= AIM =
Format the lines of data below as a numbered list, dropping any blank lines. Include only the lines from the one containing "Click the Calculator icon" through the one containing "(1266, 264)", with both of those lines included.

= TASK INPUT =
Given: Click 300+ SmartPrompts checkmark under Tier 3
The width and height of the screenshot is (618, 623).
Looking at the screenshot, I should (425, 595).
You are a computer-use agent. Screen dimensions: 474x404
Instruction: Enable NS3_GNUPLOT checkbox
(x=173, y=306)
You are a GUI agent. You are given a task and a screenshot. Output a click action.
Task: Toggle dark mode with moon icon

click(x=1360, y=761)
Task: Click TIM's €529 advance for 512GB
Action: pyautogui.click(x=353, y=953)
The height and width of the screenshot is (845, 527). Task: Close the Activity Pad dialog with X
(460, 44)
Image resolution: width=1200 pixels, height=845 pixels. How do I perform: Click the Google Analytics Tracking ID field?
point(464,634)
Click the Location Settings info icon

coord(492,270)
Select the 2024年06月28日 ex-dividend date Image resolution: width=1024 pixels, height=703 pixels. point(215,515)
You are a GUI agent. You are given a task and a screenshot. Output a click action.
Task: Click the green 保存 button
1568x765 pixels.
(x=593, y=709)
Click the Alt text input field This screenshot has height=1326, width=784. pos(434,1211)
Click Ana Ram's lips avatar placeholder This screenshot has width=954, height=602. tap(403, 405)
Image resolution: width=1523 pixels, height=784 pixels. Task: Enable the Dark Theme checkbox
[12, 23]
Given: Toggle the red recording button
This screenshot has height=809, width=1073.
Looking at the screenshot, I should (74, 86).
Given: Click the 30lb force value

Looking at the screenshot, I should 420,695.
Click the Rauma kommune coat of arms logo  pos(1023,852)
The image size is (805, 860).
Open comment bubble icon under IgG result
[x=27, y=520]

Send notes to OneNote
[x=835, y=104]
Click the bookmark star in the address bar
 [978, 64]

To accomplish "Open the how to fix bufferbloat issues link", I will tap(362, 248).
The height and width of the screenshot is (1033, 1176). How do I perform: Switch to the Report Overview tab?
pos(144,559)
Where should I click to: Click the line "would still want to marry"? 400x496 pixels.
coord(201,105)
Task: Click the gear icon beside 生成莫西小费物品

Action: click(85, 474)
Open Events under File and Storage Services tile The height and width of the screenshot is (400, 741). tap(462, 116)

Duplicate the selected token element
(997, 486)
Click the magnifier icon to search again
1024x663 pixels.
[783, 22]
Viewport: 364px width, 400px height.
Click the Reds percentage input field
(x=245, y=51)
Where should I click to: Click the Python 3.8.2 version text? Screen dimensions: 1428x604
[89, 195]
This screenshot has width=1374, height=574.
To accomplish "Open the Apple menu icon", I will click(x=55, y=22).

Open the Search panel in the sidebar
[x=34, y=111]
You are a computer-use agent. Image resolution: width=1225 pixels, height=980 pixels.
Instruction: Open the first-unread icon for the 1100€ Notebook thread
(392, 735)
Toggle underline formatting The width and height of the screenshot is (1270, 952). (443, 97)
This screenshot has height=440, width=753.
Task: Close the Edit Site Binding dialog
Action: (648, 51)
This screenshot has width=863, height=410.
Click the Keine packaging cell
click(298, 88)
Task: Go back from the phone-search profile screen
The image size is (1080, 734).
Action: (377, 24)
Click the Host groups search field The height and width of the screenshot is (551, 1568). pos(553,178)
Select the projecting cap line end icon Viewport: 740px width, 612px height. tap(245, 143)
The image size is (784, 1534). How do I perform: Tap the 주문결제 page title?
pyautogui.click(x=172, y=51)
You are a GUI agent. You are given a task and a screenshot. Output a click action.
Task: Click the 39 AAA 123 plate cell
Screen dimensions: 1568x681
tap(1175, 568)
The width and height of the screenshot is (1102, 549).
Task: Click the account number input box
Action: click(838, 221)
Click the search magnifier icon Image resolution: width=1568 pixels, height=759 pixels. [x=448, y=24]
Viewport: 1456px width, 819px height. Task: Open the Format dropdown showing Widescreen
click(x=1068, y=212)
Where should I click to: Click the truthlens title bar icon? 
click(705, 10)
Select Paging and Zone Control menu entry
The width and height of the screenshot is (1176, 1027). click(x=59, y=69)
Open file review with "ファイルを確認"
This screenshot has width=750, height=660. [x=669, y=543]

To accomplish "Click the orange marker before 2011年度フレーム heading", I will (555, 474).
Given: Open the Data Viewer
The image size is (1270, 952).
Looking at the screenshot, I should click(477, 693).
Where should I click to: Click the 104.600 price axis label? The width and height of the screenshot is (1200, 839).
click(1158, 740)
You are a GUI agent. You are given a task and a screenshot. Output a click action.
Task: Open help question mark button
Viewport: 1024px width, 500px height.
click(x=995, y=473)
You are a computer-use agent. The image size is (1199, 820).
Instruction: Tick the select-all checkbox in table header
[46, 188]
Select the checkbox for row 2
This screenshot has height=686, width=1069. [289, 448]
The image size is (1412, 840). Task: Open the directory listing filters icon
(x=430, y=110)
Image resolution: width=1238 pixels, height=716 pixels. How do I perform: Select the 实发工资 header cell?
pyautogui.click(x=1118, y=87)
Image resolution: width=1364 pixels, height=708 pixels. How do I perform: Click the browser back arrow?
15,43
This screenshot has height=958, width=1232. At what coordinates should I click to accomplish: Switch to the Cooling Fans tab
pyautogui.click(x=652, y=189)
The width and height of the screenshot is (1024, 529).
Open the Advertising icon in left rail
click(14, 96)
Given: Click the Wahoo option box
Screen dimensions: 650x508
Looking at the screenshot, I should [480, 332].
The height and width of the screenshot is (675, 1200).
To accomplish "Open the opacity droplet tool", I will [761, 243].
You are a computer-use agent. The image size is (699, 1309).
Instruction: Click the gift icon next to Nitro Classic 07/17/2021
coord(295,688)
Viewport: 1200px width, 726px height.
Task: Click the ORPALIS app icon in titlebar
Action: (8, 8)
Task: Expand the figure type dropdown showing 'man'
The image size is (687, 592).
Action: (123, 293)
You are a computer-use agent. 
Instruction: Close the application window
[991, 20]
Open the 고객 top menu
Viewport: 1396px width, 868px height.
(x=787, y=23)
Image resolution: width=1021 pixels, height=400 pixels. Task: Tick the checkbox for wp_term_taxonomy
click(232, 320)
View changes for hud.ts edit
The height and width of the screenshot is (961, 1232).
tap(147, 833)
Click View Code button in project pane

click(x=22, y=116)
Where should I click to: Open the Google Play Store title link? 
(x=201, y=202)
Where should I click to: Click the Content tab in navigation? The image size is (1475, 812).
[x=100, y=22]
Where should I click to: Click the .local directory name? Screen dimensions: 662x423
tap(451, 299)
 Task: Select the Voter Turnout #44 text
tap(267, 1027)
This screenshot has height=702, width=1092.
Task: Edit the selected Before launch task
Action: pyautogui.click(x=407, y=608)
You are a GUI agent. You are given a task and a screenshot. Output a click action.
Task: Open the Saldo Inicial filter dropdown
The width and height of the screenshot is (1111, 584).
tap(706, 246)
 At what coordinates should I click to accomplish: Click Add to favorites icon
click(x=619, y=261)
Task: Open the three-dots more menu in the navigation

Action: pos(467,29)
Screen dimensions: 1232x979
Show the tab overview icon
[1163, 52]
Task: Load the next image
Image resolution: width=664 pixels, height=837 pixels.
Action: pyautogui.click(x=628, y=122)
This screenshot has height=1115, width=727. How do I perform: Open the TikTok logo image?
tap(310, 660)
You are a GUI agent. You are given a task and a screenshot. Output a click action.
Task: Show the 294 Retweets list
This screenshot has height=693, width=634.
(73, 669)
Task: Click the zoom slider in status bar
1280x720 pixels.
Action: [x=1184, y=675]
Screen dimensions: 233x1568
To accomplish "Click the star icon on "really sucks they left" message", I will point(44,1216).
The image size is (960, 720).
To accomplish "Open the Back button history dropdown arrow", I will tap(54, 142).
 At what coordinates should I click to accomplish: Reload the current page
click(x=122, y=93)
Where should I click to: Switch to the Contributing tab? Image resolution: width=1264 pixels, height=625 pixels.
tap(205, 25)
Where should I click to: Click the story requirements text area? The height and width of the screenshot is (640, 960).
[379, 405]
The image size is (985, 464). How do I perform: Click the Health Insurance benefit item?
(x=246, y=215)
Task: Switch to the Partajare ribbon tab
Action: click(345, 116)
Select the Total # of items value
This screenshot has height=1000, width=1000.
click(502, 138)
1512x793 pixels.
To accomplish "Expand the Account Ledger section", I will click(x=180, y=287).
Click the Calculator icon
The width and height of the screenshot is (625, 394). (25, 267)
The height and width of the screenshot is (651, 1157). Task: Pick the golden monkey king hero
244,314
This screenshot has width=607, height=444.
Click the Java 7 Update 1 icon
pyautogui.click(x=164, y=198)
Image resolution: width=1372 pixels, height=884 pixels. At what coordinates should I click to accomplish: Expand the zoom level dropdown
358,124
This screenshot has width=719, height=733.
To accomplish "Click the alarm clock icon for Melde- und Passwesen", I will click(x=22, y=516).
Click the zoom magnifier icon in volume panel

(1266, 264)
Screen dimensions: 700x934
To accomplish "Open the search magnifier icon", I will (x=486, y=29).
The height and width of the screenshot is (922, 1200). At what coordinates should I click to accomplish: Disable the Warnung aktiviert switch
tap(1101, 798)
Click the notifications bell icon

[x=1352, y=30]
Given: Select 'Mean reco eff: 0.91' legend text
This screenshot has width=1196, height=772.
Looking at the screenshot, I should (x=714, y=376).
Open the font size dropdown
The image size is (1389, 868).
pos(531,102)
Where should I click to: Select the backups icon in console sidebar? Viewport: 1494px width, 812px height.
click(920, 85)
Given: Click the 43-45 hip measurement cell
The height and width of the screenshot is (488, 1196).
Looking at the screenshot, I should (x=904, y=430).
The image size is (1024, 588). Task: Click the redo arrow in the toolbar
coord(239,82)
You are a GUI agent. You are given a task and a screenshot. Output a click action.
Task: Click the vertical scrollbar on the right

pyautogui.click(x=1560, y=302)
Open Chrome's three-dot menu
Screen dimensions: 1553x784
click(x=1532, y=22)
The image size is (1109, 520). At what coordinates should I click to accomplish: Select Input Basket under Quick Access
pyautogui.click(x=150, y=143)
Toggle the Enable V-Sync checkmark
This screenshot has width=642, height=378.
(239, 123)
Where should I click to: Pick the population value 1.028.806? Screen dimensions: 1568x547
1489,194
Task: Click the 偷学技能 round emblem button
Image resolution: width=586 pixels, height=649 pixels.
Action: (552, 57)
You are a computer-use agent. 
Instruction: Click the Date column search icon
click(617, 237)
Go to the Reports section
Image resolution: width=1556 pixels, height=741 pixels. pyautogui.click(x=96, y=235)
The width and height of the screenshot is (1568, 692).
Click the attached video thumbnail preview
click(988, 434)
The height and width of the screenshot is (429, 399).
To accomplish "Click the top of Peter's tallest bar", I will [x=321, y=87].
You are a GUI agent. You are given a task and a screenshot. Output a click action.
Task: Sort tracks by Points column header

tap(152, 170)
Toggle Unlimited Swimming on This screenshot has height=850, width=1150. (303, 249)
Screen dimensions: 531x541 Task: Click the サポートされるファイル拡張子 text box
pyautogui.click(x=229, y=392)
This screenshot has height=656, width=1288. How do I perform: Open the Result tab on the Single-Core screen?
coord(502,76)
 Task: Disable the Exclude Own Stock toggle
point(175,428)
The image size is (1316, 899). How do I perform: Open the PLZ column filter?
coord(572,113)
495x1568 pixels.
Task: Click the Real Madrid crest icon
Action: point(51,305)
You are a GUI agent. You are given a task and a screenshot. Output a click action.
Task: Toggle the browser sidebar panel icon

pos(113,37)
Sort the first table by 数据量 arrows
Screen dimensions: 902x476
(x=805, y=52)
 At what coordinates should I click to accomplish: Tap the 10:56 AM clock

= PROBLEM SOLUTION =
1. Click the Calculator icon
2. The width and height of the screenshot is (625, 394). (25, 267)
3. The height and width of the screenshot is (651, 1157). Task: Pick the golden monkey king hero
4. 244,314
5. This screenshot has width=607, height=444.
6. Click the Java 7 Update 1 icon
7. pyautogui.click(x=164, y=198)
8. Image resolution: width=1372 pixels, height=884 pixels. At what coordinates should I click to accomplish: Expand the zoom level dropdown
9. 358,124
10. This screenshot has width=719, height=733.
11. To accomplish "Click the alarm clock icon for Melde- und Passwesen", I will click(x=22, y=516).
12. Click the zoom magnifier icon in volume panel
13. (1266, 264)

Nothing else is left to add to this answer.